Exercise requirements — Among the records below, find the lines with the word "Select" and copy them.

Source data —
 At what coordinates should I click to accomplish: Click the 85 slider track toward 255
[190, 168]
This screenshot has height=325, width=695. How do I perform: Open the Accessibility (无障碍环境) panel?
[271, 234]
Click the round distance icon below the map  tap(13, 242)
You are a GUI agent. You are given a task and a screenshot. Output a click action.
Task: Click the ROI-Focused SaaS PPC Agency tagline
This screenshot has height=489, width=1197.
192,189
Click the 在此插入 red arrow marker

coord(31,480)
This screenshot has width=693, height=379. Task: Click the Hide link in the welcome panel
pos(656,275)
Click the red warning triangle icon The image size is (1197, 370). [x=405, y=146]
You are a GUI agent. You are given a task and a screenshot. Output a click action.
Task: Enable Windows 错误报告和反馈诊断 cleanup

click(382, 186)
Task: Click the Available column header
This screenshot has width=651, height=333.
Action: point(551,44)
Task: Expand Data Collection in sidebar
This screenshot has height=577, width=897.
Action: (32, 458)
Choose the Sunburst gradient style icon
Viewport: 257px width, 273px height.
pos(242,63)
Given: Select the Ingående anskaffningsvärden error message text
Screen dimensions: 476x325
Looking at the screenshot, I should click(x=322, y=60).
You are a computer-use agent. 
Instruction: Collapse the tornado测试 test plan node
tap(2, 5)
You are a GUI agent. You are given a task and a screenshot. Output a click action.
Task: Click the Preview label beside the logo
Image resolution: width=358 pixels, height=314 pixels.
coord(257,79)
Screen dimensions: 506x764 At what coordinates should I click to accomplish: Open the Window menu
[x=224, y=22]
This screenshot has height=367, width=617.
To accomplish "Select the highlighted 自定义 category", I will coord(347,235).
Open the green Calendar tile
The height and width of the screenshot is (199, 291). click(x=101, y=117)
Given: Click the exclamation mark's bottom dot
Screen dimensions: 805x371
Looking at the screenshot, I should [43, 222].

Solved problem —
Given: Select the Ingående anskaffningsvärden error message text
To accomplish "Select the highlighted 自定义 category", I will coord(347,235).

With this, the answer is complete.